Irgendwie dreht es sich bei uns in der letzten Zeit viel um Hunde. Wir füttern sie, gehen mit ihnen spazieren, streicheln sie und spielen mit ihnen. Hin und wieder laden wir ein paar zu uns nach Hause ein, so eine Art Tagesausflug von ihrem Zuhause in der St. Eustatius Animal Shelter Foundation (SEAWF). Es gibt auch Katzen beim Tierheim auf Statia. Doch waren sie weniger sichtbar. Wir nehmen sie nicht für einen Tag nach Hause, so dass es keine so guten Fotos oder Videos gibt. Doch neben dem Filmen und Fotografieren (Ich bin Fotografin) liebe ich das Schreiben. Diese Geschichte handelt von einer Katze. Sie kommt von Herzen. Denn dort haben sowohl Katzen als auch Hunde Platz.
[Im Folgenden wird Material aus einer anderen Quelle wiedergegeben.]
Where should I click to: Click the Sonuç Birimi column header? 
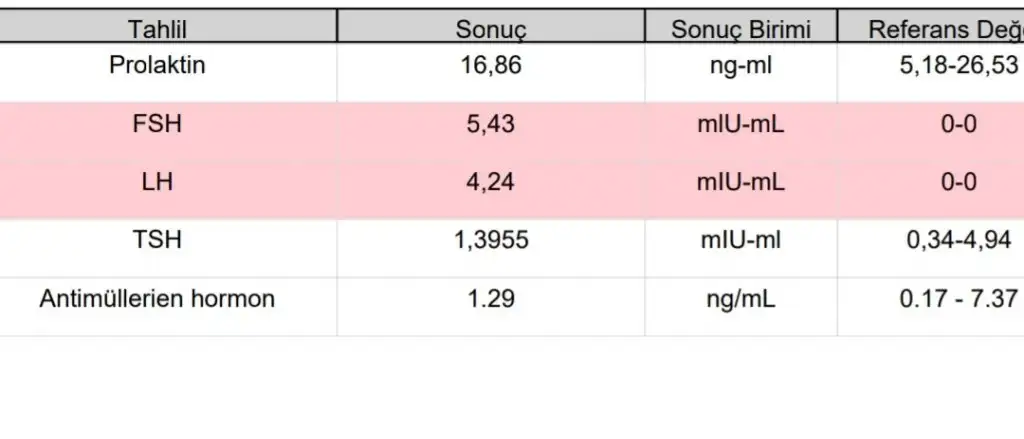(740, 29)
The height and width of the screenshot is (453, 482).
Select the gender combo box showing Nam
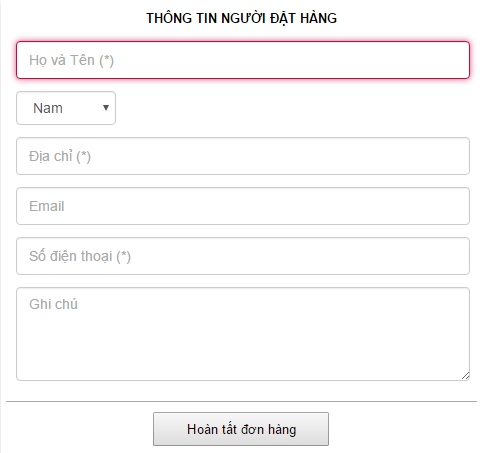66,108
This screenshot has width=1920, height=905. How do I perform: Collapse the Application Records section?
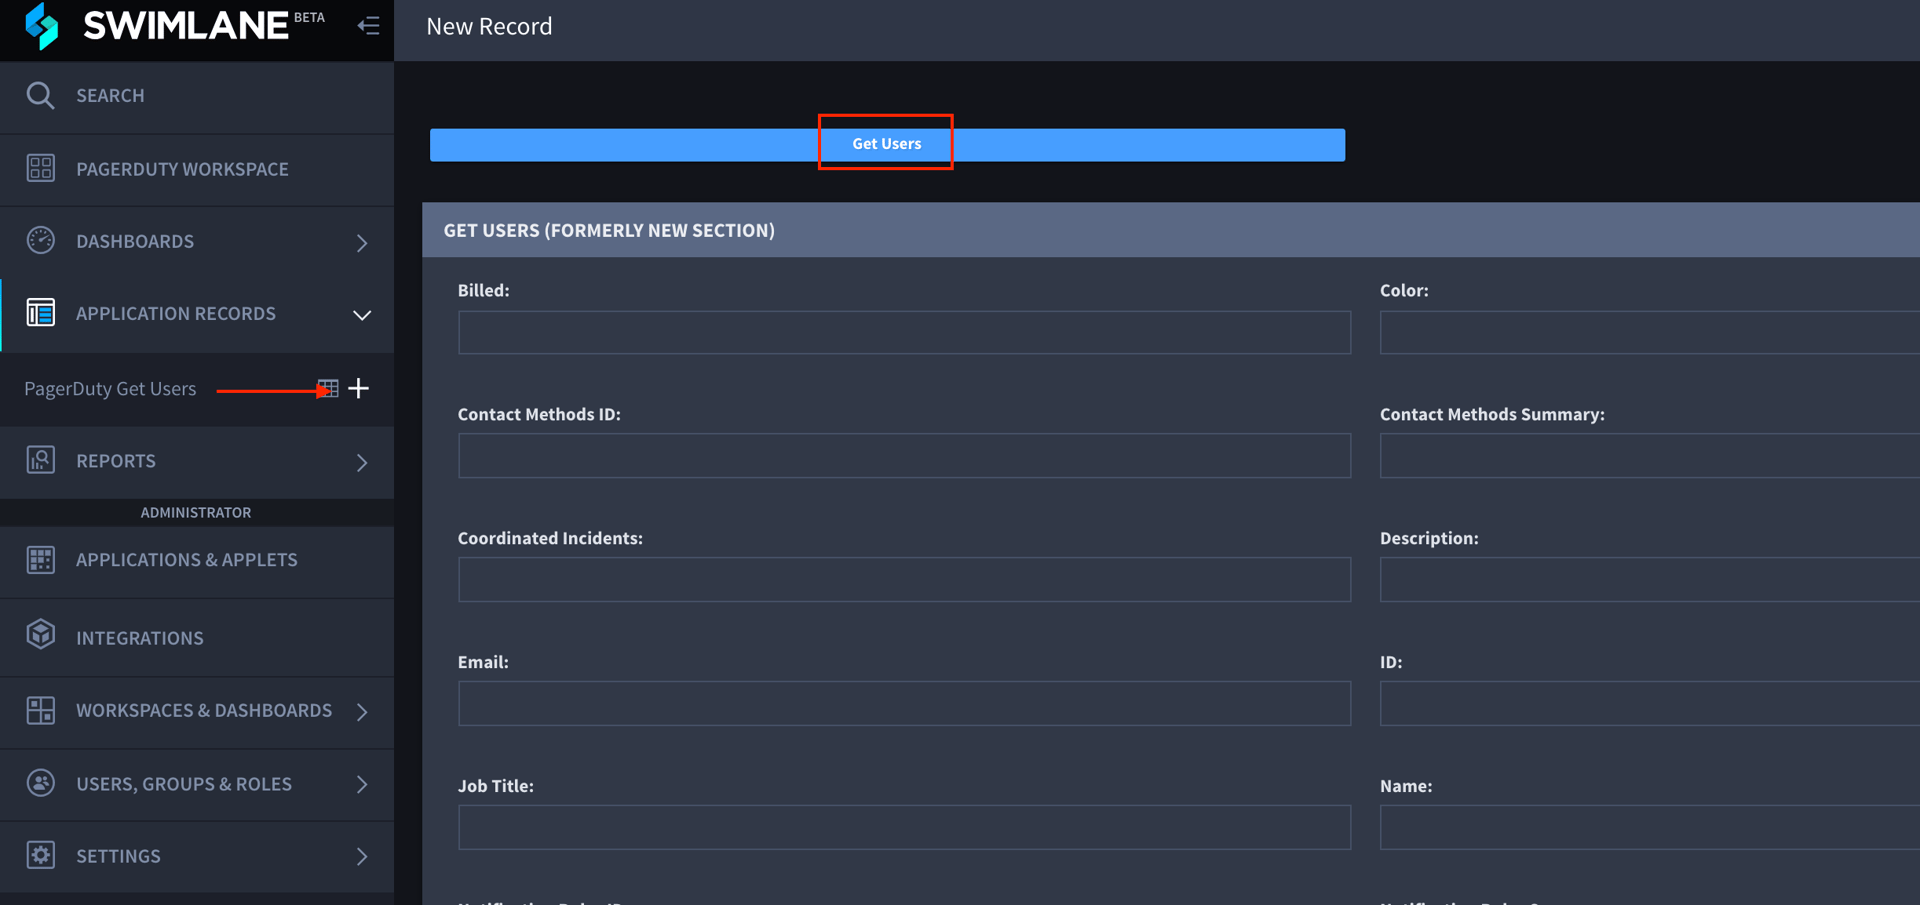[362, 315]
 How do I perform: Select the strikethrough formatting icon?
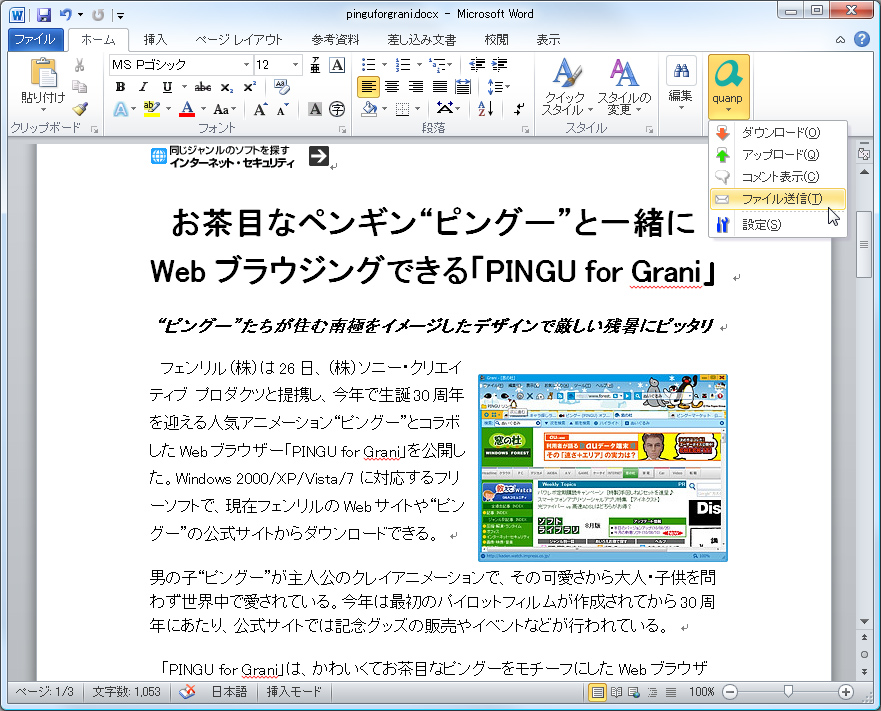click(203, 85)
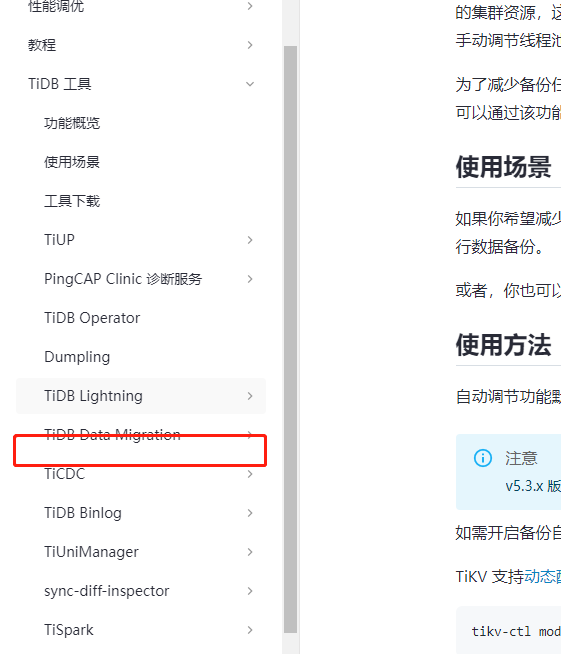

Gewöhnen kann man sich bekanntlich an Vieles, muss man aber nicht. In unseren drei Jahren als Dive Experience Managers in Wakatobi wogen wir immer wieder ab: Gehen oder bleiben. Nach den ersten Monaten hätten wir jederzeit unser Glück woanders suchen können, was uns die innere Freiheit schenkte, uns von der „Normalität” des Resortlebens weder einlullen, noch unterkriegen zu lassen. Nur als kleine Randbemerkung, das Leben im Urlaubsparadies ist nicht so einfach, wie man sich das vielleicht vorstellt (Im Paradies verloren). Außerdem habe ich es noch nie so lange auf ein und dieselben Arbeitsstelle aushalten können, was ganz eindeutig für dieses Resort und ganz besonders das Tauchen spricht (Unter Schutz stellen). Es gab also durchaus Gründe, die für unseren längeren Verbleib in diesem indonesischen Tauchresort sprachen, und einer davon war eine rot-weiß getigerte Katze.

Alles für die Katz

In unserer zweiten Woche im Jahr 2016 übernahm die kleine Spanierin, die jeden Abend – auch nach vier Tauchgängen – noch Gewichte stemmte oder joggen ging, für einen Tag meine Einarbeitung. Laut Paula gab es immer irgendetwas zu tun. Jede noch so kleine Aufgabe rund um das Tauchzentrum nahm sie sehr ernst und führte sie penibel aus. Ich freute mich, dank ihrer gründlichen Einführung alle Beschäftigungsoptionen kennenlernen zu dürfen.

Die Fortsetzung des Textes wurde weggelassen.